Przekształć w tabelę Markdown wiersze od tego, który zawiera "Image resolution: width=1092", do tego, który zawiera "The image size is (1920, 1080). Describe", włącznie, z pominięciem pustych. Tabela ma mieć kolumnę "Nr" z kolejnym numerem wiersza i kolumnę "Treść" z samym wierszem.

• DANE DO ĆWICZENIA
----------------------------------------
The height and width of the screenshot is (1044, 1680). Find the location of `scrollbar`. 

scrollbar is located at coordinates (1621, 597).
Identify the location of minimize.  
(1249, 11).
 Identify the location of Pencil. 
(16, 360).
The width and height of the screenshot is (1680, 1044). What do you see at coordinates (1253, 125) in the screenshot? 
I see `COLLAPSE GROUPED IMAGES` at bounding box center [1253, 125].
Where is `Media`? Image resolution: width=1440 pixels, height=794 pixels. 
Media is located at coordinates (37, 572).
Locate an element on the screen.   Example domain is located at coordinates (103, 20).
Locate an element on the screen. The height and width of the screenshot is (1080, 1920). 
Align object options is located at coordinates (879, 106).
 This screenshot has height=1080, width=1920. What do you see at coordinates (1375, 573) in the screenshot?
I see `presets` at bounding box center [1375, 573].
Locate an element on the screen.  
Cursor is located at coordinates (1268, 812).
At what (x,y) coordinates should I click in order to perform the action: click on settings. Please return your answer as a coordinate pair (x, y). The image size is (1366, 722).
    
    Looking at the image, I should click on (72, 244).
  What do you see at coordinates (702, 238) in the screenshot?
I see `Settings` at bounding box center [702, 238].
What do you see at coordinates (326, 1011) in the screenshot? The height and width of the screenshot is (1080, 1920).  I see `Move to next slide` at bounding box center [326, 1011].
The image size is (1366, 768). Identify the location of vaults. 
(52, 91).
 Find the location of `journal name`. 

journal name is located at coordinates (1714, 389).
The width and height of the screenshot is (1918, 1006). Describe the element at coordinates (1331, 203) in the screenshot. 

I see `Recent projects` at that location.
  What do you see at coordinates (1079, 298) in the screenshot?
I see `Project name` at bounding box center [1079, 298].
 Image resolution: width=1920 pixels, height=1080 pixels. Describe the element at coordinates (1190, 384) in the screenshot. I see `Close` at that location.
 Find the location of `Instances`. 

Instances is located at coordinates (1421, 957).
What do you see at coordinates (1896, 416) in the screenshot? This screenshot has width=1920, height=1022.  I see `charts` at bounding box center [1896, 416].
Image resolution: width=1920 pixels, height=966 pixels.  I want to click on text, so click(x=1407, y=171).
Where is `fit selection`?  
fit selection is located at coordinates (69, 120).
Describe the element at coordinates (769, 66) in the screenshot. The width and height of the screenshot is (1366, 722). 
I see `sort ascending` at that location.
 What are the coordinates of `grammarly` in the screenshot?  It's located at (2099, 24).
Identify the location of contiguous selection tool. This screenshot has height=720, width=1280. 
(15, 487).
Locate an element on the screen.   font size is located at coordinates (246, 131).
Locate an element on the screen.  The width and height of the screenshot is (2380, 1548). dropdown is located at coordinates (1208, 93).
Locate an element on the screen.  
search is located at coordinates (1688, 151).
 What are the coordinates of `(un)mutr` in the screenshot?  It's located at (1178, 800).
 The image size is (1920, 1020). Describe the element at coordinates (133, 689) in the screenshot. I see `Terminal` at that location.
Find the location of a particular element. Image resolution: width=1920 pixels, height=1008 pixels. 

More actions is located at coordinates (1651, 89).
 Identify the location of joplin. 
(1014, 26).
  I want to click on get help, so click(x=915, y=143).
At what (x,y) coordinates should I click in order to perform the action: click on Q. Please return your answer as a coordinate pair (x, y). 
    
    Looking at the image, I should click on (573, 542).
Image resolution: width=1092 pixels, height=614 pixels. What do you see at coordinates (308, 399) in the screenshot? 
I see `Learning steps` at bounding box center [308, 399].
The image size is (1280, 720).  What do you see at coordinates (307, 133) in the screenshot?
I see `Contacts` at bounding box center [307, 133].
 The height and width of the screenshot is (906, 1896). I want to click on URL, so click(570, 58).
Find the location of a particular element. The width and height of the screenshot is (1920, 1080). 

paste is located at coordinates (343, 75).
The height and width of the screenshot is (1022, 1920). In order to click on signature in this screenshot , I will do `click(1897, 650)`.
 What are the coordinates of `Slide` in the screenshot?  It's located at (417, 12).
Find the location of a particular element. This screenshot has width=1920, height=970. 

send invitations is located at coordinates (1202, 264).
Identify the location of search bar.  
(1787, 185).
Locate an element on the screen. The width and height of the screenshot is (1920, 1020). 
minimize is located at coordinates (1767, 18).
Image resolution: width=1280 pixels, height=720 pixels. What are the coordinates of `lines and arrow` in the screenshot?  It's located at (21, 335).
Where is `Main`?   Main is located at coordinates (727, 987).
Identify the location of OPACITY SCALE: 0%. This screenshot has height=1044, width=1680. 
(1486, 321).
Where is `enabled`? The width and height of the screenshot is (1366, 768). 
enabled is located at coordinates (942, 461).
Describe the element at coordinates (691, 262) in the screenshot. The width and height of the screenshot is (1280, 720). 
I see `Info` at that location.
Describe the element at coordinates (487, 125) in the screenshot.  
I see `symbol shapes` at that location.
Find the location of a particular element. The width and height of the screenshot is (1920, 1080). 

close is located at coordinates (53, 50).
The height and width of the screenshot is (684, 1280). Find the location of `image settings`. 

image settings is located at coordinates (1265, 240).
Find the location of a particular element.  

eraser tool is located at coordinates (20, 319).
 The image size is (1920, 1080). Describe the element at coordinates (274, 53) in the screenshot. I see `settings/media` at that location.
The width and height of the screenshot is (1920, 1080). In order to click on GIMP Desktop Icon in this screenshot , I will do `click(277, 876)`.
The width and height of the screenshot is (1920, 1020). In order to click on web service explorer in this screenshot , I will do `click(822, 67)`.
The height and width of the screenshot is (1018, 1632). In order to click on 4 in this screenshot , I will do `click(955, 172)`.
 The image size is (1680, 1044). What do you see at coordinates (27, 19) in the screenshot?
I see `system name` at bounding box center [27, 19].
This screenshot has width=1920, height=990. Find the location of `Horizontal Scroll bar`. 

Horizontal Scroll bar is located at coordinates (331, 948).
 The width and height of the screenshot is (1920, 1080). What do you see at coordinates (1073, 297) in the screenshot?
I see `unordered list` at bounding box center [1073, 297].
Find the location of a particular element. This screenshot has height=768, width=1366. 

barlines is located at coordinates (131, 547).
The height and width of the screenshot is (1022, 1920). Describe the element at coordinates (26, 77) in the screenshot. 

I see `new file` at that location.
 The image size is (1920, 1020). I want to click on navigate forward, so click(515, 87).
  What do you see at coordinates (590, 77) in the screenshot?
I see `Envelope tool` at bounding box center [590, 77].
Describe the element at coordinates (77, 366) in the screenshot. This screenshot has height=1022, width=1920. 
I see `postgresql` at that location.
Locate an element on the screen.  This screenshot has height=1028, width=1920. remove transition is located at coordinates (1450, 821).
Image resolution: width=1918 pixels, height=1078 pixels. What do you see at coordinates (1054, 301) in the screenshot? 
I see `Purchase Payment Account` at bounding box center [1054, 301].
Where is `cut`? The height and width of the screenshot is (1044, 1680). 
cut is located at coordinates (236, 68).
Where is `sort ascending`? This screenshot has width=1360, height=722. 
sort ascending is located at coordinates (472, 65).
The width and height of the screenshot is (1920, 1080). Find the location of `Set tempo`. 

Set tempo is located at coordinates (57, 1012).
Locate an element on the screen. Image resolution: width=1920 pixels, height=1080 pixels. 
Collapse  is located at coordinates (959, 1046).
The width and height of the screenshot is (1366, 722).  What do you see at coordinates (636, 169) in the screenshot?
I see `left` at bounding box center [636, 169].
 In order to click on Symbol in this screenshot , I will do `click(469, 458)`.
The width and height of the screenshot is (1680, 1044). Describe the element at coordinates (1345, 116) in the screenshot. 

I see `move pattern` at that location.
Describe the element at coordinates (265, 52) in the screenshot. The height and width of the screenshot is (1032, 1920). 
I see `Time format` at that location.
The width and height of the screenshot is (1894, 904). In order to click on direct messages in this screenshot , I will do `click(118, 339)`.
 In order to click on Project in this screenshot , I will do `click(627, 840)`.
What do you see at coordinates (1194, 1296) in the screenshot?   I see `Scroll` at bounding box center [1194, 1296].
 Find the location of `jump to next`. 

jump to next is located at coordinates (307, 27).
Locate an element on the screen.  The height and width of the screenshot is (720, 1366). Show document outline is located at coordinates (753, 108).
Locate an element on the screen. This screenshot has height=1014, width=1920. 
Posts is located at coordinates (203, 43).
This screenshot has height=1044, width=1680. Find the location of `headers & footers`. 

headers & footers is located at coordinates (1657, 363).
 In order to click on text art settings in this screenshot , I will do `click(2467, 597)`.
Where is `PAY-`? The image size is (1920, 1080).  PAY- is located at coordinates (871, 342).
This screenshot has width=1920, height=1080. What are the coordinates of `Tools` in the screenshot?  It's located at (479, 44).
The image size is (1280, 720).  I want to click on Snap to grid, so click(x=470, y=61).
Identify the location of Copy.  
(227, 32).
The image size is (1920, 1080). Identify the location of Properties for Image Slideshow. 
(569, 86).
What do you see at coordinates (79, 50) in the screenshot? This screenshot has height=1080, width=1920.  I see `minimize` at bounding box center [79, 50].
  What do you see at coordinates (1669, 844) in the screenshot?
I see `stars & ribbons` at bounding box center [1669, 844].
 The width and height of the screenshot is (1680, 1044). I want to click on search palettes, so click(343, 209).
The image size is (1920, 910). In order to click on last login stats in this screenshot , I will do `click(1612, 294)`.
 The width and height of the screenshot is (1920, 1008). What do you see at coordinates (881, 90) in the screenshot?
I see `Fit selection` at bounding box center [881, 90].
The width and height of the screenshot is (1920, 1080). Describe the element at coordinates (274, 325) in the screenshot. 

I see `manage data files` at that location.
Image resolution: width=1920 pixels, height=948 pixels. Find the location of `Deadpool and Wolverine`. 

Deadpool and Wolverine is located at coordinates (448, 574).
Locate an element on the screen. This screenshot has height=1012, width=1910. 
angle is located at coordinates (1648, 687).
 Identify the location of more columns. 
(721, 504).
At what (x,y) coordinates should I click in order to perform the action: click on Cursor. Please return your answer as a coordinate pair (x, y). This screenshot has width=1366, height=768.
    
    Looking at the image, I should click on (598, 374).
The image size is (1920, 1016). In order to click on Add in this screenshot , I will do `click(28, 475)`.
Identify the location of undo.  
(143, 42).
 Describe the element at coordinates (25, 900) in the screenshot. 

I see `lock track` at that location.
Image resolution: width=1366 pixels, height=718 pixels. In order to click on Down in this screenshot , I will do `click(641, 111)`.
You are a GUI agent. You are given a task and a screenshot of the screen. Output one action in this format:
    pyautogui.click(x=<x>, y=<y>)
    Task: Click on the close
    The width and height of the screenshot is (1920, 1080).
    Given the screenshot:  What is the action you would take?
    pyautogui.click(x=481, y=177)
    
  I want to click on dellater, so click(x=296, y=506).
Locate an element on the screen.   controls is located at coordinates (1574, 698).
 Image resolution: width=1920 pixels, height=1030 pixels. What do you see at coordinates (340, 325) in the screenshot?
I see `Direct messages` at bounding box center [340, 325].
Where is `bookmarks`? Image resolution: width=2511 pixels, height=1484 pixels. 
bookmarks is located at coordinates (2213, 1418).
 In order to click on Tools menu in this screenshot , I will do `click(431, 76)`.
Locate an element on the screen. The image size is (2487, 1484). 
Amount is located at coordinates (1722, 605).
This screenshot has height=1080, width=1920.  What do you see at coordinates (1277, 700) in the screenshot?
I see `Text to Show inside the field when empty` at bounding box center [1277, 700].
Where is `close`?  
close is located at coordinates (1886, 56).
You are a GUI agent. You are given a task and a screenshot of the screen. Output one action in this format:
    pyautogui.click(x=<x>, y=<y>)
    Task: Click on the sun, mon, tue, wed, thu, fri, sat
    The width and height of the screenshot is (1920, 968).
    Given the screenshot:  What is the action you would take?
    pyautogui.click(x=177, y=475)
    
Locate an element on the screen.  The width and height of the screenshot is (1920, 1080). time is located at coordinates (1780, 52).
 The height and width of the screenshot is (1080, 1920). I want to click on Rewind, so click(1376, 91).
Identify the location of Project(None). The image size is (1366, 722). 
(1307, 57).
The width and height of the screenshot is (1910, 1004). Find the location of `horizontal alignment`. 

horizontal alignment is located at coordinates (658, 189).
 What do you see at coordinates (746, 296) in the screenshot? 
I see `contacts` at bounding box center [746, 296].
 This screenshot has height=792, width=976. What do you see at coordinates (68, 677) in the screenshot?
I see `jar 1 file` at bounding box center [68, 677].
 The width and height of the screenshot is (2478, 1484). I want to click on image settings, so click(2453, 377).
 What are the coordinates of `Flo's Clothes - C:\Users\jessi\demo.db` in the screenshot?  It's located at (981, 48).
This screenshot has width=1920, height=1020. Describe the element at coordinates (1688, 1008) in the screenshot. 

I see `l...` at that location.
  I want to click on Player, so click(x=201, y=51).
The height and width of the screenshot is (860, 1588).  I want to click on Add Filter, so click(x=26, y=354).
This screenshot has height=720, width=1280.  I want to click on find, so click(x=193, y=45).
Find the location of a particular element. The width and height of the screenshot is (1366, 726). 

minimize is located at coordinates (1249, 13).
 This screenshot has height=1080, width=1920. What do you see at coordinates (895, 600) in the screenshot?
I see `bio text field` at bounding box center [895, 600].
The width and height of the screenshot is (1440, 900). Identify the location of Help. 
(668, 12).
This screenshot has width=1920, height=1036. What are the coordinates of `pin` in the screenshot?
----------------------------------------
• ODPOWIEDŹ NA ZADANIE
| Nr | Treść |
|---|---|
| 1 | Image resolution: width=1092 pixels, height=614 pixels. What do you see at coordinates (308, 399) in the screenshot?  |
| 2 | I see `Learning steps` at bounding box center [308, 399]. |
| 3 | The image size is (1280, 720).  What do you see at coordinates (307, 133) in the screenshot? |
| 4 | I see `Contacts` at bounding box center [307, 133]. |
| 5 |  The height and width of the screenshot is (906, 1896). I want to click on URL, so click(570, 58). |
| 6 | Find the location of a particular element. The width and height of the screenshot is (1920, 1080).  |
| 7 | paste is located at coordinates (343, 75). |
| 8 | The height and width of the screenshot is (1022, 1920). In order to click on signature in this screenshot , I will do `click(1897, 650)`. |
| 9 |  What are the coordinates of `Slide` in the screenshot?  It's located at (417, 12). |
| 10 | Find the location of a particular element. This screenshot has width=1920, height=970.  |
| 11 | send invitations is located at coordinates (1202, 264). |
| 12 | Identify the location of search bar.   |
| 13 | (1787, 185). |
| 14 | Locate an element on the screen. The width and height of the screenshot is (1920, 1020).  |
| 15 | minimize is located at coordinates (1767, 18). |
| 16 | Image resolution: width=1280 pixels, height=720 pixels. What are the coordinates of `lines and arrow` in the screenshot?  It's located at (21, 335). |
| 17 | Where is `Main`?   Main is located at coordinates (727, 987). |
| 18 | Identify the location of OPACITY SCALE: 0%. This screenshot has height=1044, width=1680.  |
| 19 | (1486, 321). |
| 20 | Where is `enabled`? The width and height of the screenshot is (1366, 768).  |
| 21 | enabled is located at coordinates (942, 461). |
| 22 | Describe the element at coordinates (691, 262) in the screenshot. The width and height of the screenshot is (1280, 720).  |
| 23 | I see `Info` at that location. |
| 24 | Describe the element at coordinates (487, 125) in the screenshot.   |
| 25 | I see `symbol shapes` at that location. |
| 26 | Find the location of a particular element. The width and height of the screenshot is (1920, 1080).  |
| 27 | close is located at coordinates (53, 50). |
| 28 | The height and width of the screenshot is (684, 1280). Find the location of `image settings`.  |
| 29 | image settings is located at coordinates (1265, 240). |
| 30 | Find the location of a particular element.   |
| 31 | eraser tool is located at coordinates (20, 319). |
| 32 |  The image size is (1920, 1080). Describe the element at coordinates (274, 53) in the screenshot. I see `settings/media` at that location. |